Schematic diagram depicting the experimental setup for iTRAQ labeling and analysis.

Acute Global Alterations at the Protein Level Show a Unique and Distinct Pattern in Irradiated Brain

The proteomic data were divided into four groups (Figure S2A) as follows: WTRT:WTCT (where average values of wild-type (WT) mice treated with radiation were divided by WT untreated controls); KOCT:WTCT (where average values of Sirt2 KO untreated controls were divided by WT untreated controls); and KORT:KOCT (where average values of Sirt2 KO mice treated with radiation were divided by Sirt2 KO untreated controls).
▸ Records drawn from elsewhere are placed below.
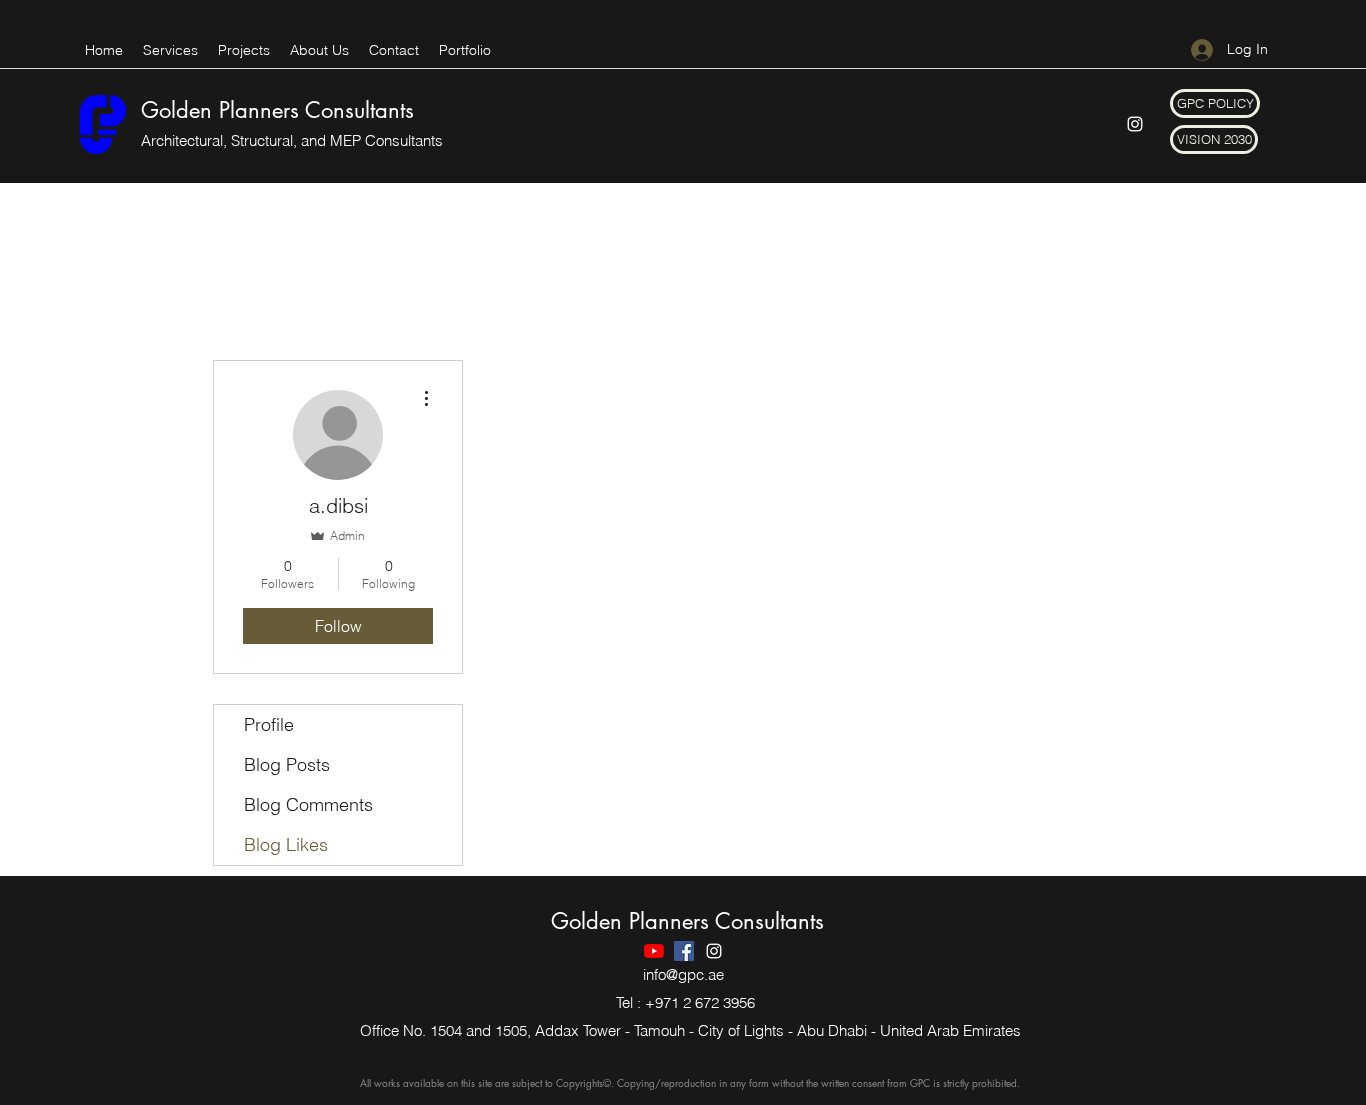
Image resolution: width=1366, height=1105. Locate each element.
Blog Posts (287, 764)
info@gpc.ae (683, 974)
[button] (1215, 103)
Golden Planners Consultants (277, 110)
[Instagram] (1135, 124)
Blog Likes (286, 844)
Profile (269, 724)
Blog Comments (308, 804)
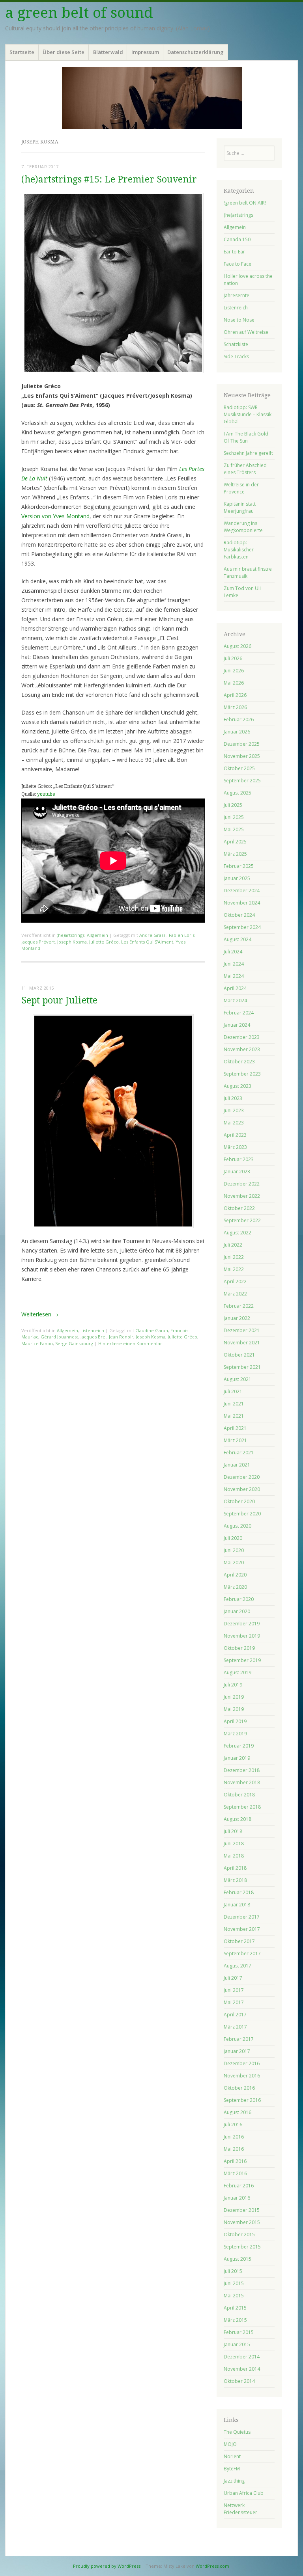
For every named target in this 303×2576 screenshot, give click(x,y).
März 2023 (235, 1147)
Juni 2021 (234, 1403)
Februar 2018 (239, 1892)
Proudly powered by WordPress (106, 2566)
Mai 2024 (234, 976)
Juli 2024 (233, 951)
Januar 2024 (237, 1025)
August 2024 (237, 939)
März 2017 (235, 2026)
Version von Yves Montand (55, 516)
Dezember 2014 (242, 2356)
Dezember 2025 (242, 744)
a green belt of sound (79, 12)
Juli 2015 (233, 2271)
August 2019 (237, 1672)
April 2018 (235, 1868)
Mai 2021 (234, 1416)
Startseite (21, 52)
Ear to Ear (234, 251)
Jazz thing (234, 2480)
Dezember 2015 (242, 2210)
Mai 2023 (234, 1122)
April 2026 (235, 695)
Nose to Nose (239, 319)
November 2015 (242, 2222)
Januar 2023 (237, 1171)
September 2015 (242, 2246)
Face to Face (237, 264)
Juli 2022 (233, 1244)
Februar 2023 (239, 1159)
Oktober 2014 (239, 2381)
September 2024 (242, 927)
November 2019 (242, 1635)
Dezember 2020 (242, 1477)
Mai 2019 (234, 1709)
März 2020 (235, 1587)
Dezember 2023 (242, 1037)
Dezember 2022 (242, 1183)
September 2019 (242, 1660)
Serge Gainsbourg (74, 1343)
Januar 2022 (237, 1318)
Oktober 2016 (239, 2088)
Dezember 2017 (242, 1916)
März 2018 (235, 1880)
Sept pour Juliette (59, 1000)
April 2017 (235, 2014)
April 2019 (235, 1721)
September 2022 (242, 1220)
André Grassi (152, 935)
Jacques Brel (93, 1337)
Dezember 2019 (242, 1623)
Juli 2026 (233, 658)
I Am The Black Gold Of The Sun (246, 437)
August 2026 (237, 646)
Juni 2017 (234, 1990)
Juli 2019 (233, 1684)
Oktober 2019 (239, 1648)
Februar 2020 (239, 1599)
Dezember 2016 (242, 2063)
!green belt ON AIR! (245, 202)
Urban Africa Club (244, 2493)
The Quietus (237, 2432)
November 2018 (242, 1782)
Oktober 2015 (239, 2234)
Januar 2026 (237, 731)
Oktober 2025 (239, 768)
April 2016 (235, 2161)
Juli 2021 (233, 1391)
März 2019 (235, 1733)
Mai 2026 (234, 682)
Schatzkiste (236, 344)
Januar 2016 (237, 2197)
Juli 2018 (233, 1831)
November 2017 (242, 1929)
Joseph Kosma (72, 942)
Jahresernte (236, 295)
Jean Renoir (121, 1337)
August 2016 (237, 2112)
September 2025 (242, 780)
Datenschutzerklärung (195, 52)
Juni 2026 (234, 670)
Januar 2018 (237, 1904)
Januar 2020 (237, 1611)
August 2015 (237, 2259)
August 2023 (237, 1086)
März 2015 (235, 2320)
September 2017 (242, 1953)
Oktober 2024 (239, 915)
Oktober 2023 (239, 1061)
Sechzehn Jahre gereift (248, 453)
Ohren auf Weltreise (246, 332)
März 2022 (235, 1293)
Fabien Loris (182, 935)
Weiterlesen (39, 1314)
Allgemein (97, 935)
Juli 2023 (233, 1098)
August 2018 (237, 1819)
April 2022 (235, 1281)
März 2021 (235, 1440)
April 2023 (235, 1135)
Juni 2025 (234, 817)
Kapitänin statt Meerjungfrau (240, 507)
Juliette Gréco (104, 942)
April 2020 (235, 1574)
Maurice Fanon (37, 1343)
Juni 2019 (234, 1697)
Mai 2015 (234, 2295)
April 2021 (235, 1428)
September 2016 (242, 2100)
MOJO (230, 2444)
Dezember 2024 (242, 890)
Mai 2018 (234, 1855)
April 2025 (235, 841)
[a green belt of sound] (151, 98)
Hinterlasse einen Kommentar (130, 1343)
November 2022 (242, 1196)
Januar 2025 (237, 878)
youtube (46, 794)
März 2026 (235, 707)
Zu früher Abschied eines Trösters (245, 469)
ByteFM (232, 2468)
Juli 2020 (233, 1538)
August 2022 (237, 1232)
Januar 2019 (237, 1758)
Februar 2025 (239, 866)
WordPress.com (212, 2566)
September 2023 (242, 1073)
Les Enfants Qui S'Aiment (147, 942)
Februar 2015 (239, 2332)
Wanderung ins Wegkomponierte (243, 527)
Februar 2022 (239, 1306)
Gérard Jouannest (59, 1337)
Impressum (145, 52)
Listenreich (92, 1330)
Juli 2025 (233, 805)
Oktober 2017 (239, 1941)
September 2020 (242, 1513)
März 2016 (235, 2173)
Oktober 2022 (239, 1208)
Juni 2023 (234, 1110)
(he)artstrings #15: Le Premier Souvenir (109, 179)
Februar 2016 (239, 2185)
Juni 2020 (234, 1550)
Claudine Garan (151, 1330)
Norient (232, 2456)
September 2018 (242, 1807)
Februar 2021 (239, 1452)
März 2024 (235, 1000)
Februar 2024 (239, 1012)
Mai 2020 (234, 1562)
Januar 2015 (237, 2344)
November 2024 (242, 902)
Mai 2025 (234, 829)
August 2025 (237, 792)
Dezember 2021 (242, 1330)
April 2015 (235, 2307)
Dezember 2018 (242, 1770)
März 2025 (235, 854)
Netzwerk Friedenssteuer (240, 2509)
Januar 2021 (237, 1464)
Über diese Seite (63, 52)
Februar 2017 (239, 2039)
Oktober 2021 (239, 1354)
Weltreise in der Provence (241, 488)
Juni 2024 (234, 963)
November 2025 (242, 756)
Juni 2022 (234, 1257)
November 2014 (242, 2369)
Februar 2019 (239, 1745)
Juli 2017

To normalize samples to the effect of SIRT2 on irradiated brains, we generated the fourth comparison between KORT and WTRT groups as followsA heatmap (Figure S2C) using an unsupervised hierarchical clustering and correlation distance metric, to compare altered protein levels among the four groups after filtering and processing of the iTRAQ data as depicted in Figure S2A, was generated (total numbers in all four groups: 233). The order of proteins from top to bottom in the heatmap is depicted in Supplementary Table 1, with red in the heatmap indicating increased expression and blue indicating decreased expression of proteins. Each group has a unique and distinct pattern, but interestingly, the clustering dendrogram displays the highest similarity between WTRT:WTCT and KOCT:WTCT (r = 0.99). This suggests that genomic deletion of Sirt2 alters the brain proteome in similar manner to radiation treatment of WT mice.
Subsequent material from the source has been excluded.